Proving that the function is bounded by the function of its derivative on the given interval Suppose $h:R \longrightarrow R$ is differentiable everywhere and $h'$ is continuous on $[0,1]$, $h(0) = -2$ and $h(1) = 1$. Show that:
 $|h(x)|\leq max(|h'(t)| , t\in[0,1])$ for all $x\in[0,1]$
I attempted the problem the following way:
Since $h(x)$ is differentiable everywhere then it is also continuous everywhere. $h(0) = -2$ and $h(1) = 1$ imply that h(x) should cross x-axis at some point (at least once). Denote that point by c to get $h(c) = 0$ for some $c\in[0,1]$.
 $h'(x)$ continuous means that $lim[h'(x)] = h'(a)$ as $x\rightarrow a$ but then I am stuck and I don't see how what I have done so far can help me to obtain the desired inequality.
Thank you in advance!
 A: If $\max_{x\in[0,1]}|h(x)|=|h(0)|=2$ we have by the mean value theorem 
$h'(\xi)=\frac{h(1)-h(0)}{1-0}=3$ for some $\xi\in(0,1)$ and You´re done.

☆ ☆ ☆

PROBLEM DETAILS:
Write out everything in the math post from "Thank you in" down to "and You´re done.". The listing that comes next has nothing to do with the math post.

RECORDED DATA:

☆ ☆ ☆

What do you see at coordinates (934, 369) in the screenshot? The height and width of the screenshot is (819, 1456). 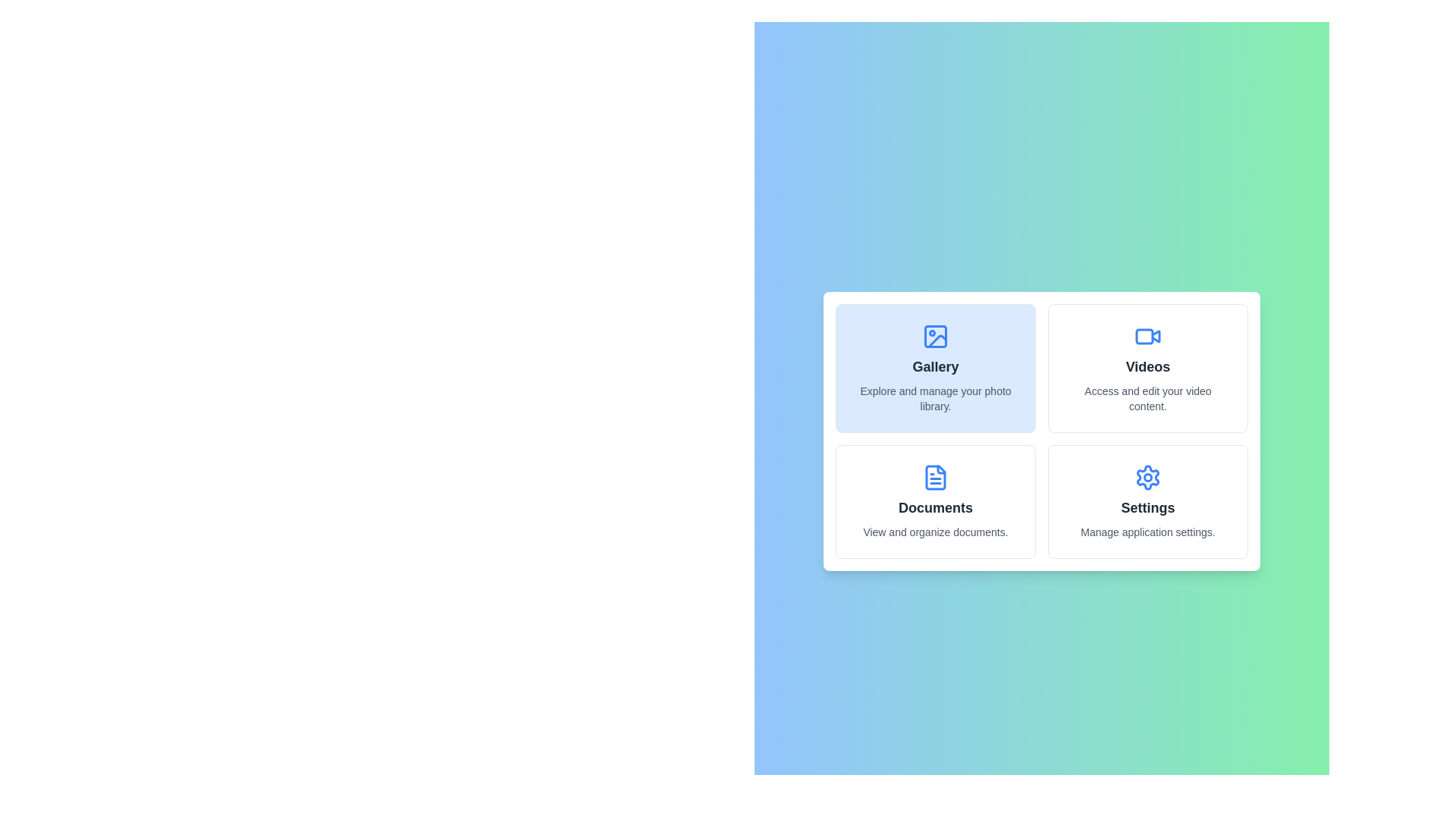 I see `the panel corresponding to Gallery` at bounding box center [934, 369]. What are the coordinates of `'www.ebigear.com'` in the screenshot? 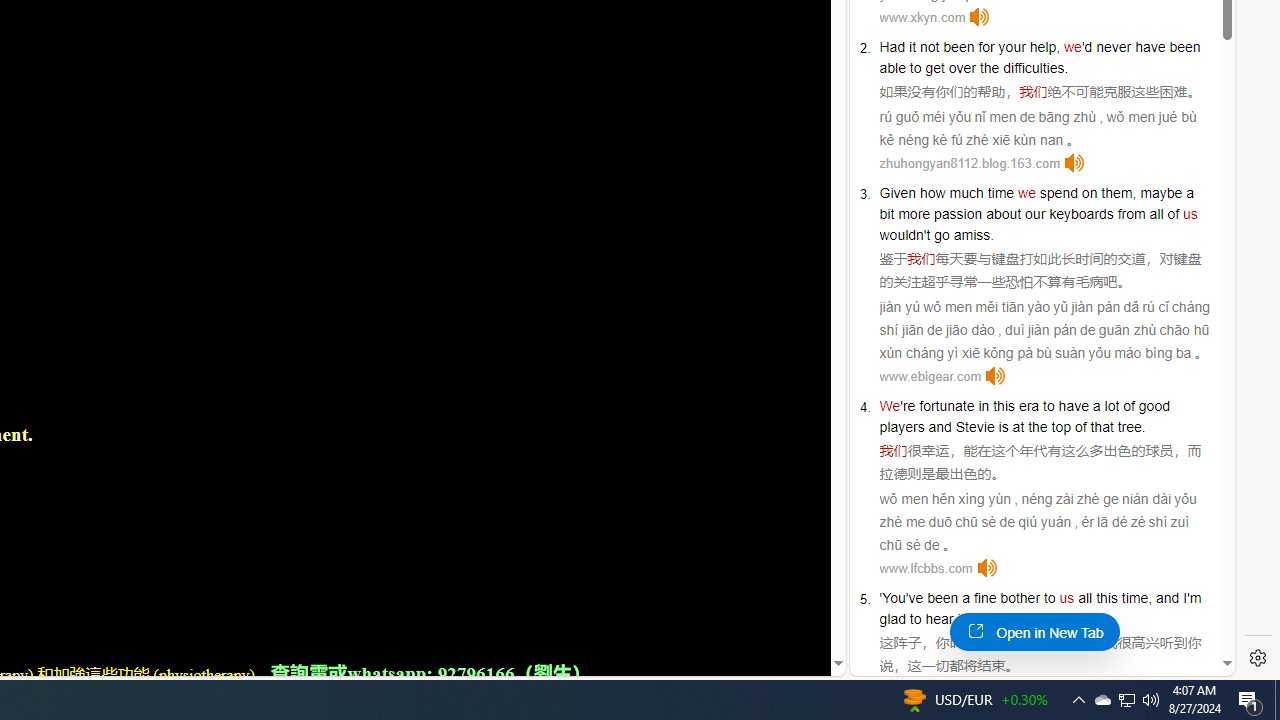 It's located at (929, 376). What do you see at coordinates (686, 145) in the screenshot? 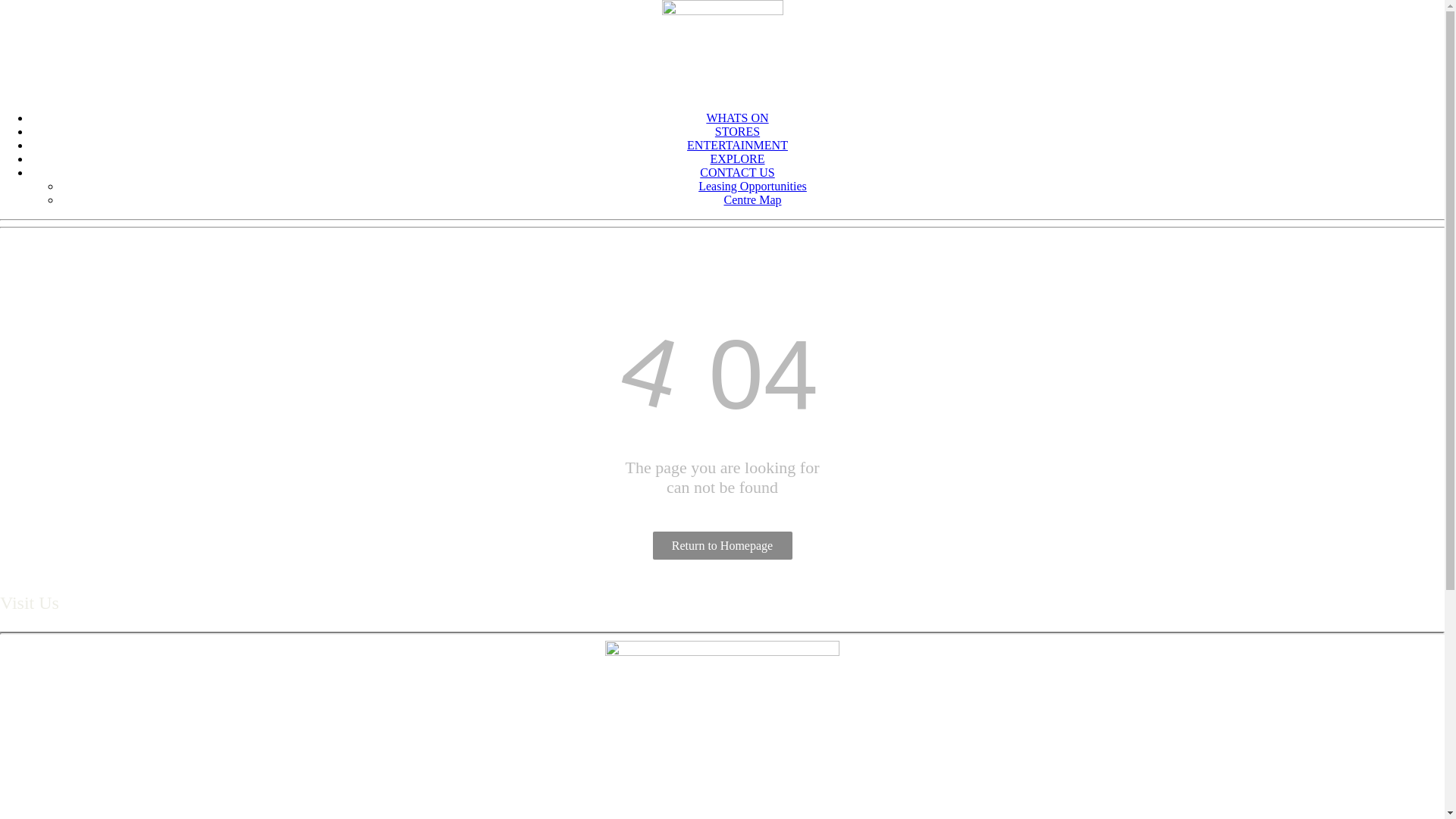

☆ ☆ ☆

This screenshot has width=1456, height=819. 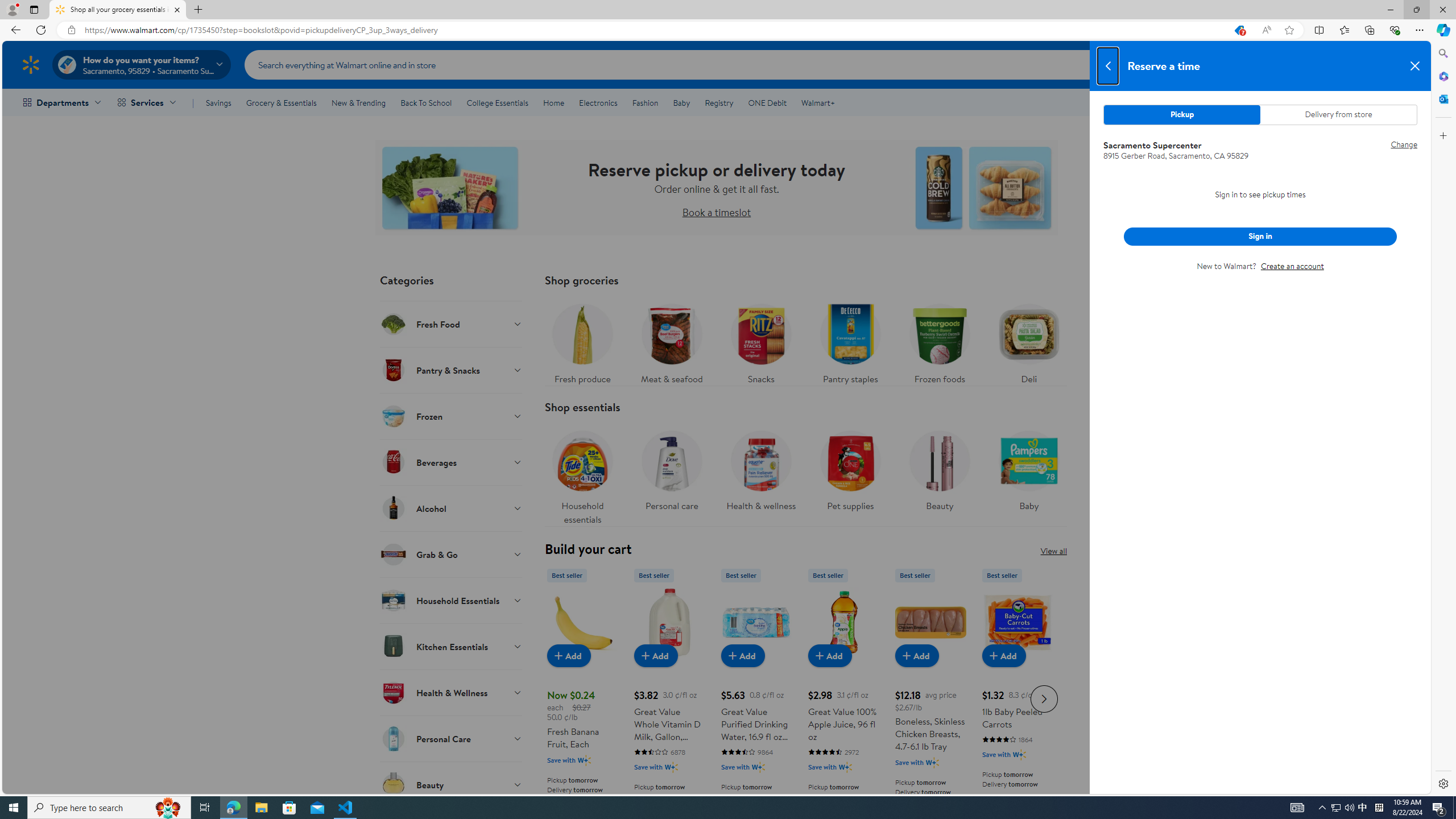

☆ ☆ ☆

TASK OUTPUT:
Thank you in advance!
 A: If $\max_{x\in[0,1]}|h(x)|=|h(0)|=2$ we have by the mean value theorem 
$h'(\xi)=\frac{h(1)-h(0)}{1-0}=3$ for some $\xi\in(0,1)$ and You´re done.